▶ YOUR INSTRUCTIONS: The expected reply is all of the data, returned exactly.

DATA UNDER STUDY Start Marker

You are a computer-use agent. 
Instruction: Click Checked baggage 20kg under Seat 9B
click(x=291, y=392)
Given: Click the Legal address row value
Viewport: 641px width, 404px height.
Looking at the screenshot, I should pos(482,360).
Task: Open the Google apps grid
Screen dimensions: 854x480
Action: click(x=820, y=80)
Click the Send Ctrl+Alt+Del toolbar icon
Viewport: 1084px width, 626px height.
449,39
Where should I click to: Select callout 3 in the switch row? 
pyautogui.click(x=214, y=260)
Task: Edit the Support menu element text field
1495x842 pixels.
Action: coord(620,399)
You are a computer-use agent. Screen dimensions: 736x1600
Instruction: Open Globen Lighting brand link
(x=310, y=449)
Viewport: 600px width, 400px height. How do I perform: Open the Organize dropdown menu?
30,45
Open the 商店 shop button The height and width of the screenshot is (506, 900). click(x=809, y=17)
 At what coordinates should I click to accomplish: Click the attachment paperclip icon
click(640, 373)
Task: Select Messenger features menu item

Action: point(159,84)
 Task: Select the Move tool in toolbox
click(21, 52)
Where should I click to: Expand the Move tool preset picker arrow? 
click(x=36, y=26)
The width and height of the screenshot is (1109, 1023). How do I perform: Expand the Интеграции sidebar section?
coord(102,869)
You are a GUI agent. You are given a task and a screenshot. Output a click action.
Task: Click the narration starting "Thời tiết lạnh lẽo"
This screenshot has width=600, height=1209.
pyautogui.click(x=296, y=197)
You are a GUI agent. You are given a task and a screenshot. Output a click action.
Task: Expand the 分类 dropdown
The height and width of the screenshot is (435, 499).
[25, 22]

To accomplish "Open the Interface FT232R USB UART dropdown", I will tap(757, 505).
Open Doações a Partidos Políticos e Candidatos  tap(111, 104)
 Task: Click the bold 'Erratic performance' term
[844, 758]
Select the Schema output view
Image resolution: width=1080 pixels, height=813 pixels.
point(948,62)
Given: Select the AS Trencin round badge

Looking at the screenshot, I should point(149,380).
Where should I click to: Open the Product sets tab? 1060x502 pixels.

DATA UNDER STUDY End Marker

▶ WRITTEN ANSWER:
You are a computer-use agent. 
Instruction: Click Checked baggage 20kg under Seat 9B
click(x=291, y=392)
Given: Click the Legal address row value
Viewport: 641px width, 404px height.
Looking at the screenshot, I should pos(482,360).
Task: Open the Google apps grid
Screen dimensions: 854x480
Action: click(x=820, y=80)
Click the Send Ctrl+Alt+Del toolbar icon
Viewport: 1084px width, 626px height.
449,39
Where should I click to: Select callout 3 in the switch row? 
pyautogui.click(x=214, y=260)
Task: Edit the Support menu element text field
1495x842 pixels.
Action: coord(620,399)
You are a computer-use agent. Screen dimensions: 736x1600
Instruction: Open Globen Lighting brand link
(x=310, y=449)
Viewport: 600px width, 400px height. How do I perform: Open the Organize dropdown menu?
30,45
Open the 商店 shop button The height and width of the screenshot is (506, 900). click(x=809, y=17)
 At what coordinates should I click to accomplish: Click the attachment paperclip icon
click(640, 373)
Task: Select Messenger features menu item

Action: point(159,84)
 Task: Select the Move tool in toolbox
click(21, 52)
Where should I click to: Expand the Move tool preset picker arrow? 
click(x=36, y=26)
The width and height of the screenshot is (1109, 1023). How do I perform: Expand the Интеграции sidebar section?
coord(102,869)
You are a GUI agent. You are given a task and a screenshot. Output a click action.
Task: Click the narration starting "Thời tiết lạnh lẽo"
This screenshot has width=600, height=1209.
pyautogui.click(x=296, y=197)
You are a GUI agent. You are given a task and a screenshot. Output a click action.
Task: Expand the 分类 dropdown
The height and width of the screenshot is (435, 499).
[25, 22]

To accomplish "Open the Interface FT232R USB UART dropdown", I will tap(757, 505).
Open Doações a Partidos Políticos e Candidatos  tap(111, 104)
 Task: Click the bold 'Erratic performance' term
[844, 758]
Select the Schema output view
Image resolution: width=1080 pixels, height=813 pixels.
point(948,62)
Given: Select the AS Trencin round badge

Looking at the screenshot, I should point(149,380).
Where should I click to: Open the Product sets tab? 1060x502 pixels.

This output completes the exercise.